3. Energieverbrauch optimieren

Einen der größten Hebel im Bereich von klimafreundlichen Bauen für die Zukunft nimmt das Thema Energie ein. Wesentlich dafür sind neue Energiekonzepte, die durch das “Erneuerbaren Ausbau Gesetz” (EAG) möglich werden, das vergangene Woche im Ministerrat beschlossen wurde.

Das Gesetz sieht vor, dass Österreichs Strombedarf bis zum Jahr 2030 zu 100 Prozent aus erneuerbaren Quellen gedeckt werden soll. Eine Schlüsselrolle sollen dabei sogenannte Energiegemeinschaften einnehmen, die sich aus mindestens zwei Privathaushalten zusammensetzen können. Privatpersonen sollen so verstärkt zu Erzeugern erneuerbarer Energien werden, die beispielsweise über Photovoltaikanlagen erzeugt werden.

__Material__.

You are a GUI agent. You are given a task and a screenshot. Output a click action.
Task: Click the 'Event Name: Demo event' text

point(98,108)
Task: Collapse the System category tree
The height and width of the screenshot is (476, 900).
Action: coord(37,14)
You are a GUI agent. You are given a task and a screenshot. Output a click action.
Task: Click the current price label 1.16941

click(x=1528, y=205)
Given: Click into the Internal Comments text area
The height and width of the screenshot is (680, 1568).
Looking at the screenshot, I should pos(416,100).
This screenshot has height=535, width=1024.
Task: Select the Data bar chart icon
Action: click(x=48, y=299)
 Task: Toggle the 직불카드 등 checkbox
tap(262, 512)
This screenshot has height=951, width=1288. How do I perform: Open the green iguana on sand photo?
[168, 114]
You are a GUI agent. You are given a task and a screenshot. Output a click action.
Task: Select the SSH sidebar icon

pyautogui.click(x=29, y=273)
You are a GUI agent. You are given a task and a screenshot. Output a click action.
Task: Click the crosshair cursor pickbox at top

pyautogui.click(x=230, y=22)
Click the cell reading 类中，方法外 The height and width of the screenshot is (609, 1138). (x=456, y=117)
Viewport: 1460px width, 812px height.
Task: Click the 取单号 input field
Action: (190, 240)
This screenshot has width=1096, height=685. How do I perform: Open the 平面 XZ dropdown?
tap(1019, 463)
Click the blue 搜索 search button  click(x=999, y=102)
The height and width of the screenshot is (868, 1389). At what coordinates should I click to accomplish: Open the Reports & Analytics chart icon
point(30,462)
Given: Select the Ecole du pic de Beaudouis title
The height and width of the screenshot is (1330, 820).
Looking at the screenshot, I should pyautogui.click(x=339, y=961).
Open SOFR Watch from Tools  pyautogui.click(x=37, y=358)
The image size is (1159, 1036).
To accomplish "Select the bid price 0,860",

__Aufgabenliste__.
(1) Gib aus dem Text zum Energieverbrauch die Stelle zwischen „Einen der größten“ und „Ministerrat beschlossen wurde.“ wortgetreu wieder, wobei beide Grenzen mit eingeschlossen sind.
(2) Schreib, wie der Text zum Energieverbrauch nach seinem letzten Satz weitergeht.

__Lösungen__.
(1)
Einen der größten Hebel im Bereich von klimafreundlichen Bauen für die Zukunft nimmt das Thema Energie ein. Wesentlich dafür sind neue Energiekonzepte, die durch das “Erneuerbaren Ausbau Gesetz” (EAG) möglich werden, das vergangene Woche im Ministerrat beschlossen wurde.

(2)
In Österreich gibt es bereits seit längerem Startups, die sich mit der Errichtung von Bürgerkraftwerken und Energiegemeinschaften beschäftigen. Über das 2018 gegründete niederösterreichische Energy-Sharing-Startup eFriends können beispielsweise Privatpersonen Strom ins Netz einspeisen. Auch das Kärntner Startup WIR Energie beschäftigt sich bereits seit ein paar Jahren mit dem Thema “Energiegemeinschaften”. Über ein Crowdfunding und Franchise-Modell finanziert und plant das Startup Photovoltaikanlagen als Bürgerkraftwerke.

4. Mobilität und neue Arbeitswelten beim Bauen mitdenken

Im Zuge der Errichtung von Neubauten müssen auch stadtplanerische Aspekte und insbesondere die Mobilität mitgedacht werden. Dies beginnt bei der Widmung von Grundstücken und reicht bis zum Einsatz von E-Mobilität sowie ausgeklügelten Sharing-Konzepten. Doch nicht nur die Wahl des Wohnortes ist entscheidend, auch der eigene Arbeitsplatz nimmt einen wichtigen Stellenwert beim Bauen für die Zukunft mit ein.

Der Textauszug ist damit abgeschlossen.